_EXERCISE BRIEF_
Go through the entries below and print, exactly, the lines starting at the one with "Task: Show IP" and ending at the one with "You are a computer-use", keeping both ends and no others.

##### MATERIALS PROVIDED

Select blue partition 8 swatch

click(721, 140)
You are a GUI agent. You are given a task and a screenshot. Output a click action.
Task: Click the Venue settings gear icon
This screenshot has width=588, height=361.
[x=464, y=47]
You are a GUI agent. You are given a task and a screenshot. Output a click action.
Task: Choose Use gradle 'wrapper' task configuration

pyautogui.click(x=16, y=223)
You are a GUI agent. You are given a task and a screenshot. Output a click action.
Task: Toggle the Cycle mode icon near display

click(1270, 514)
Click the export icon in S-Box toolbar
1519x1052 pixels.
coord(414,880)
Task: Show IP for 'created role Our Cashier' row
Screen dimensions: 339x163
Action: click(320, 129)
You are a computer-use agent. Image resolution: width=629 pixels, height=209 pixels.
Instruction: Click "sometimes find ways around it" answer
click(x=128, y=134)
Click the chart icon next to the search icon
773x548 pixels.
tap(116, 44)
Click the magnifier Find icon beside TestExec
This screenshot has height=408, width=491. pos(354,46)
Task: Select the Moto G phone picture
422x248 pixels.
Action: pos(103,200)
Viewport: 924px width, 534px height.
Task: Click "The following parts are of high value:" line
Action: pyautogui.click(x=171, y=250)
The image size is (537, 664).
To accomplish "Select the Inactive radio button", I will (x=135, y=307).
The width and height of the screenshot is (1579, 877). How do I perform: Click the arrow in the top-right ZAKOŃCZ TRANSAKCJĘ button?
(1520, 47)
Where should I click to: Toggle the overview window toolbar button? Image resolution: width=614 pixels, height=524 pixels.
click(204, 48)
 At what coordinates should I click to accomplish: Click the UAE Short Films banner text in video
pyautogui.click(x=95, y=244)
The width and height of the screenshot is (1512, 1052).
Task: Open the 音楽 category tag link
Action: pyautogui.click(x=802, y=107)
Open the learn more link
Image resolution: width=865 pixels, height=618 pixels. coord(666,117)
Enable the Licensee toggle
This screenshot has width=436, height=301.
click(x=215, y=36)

##########

_SOLVED EXERCISE_
Task: Show IP for 'created role Our Cashier' row
Screen dimensions: 339x163
Action: click(320, 129)
You are a computer-use agent. Image resolution: width=629 pixels, height=209 pixels.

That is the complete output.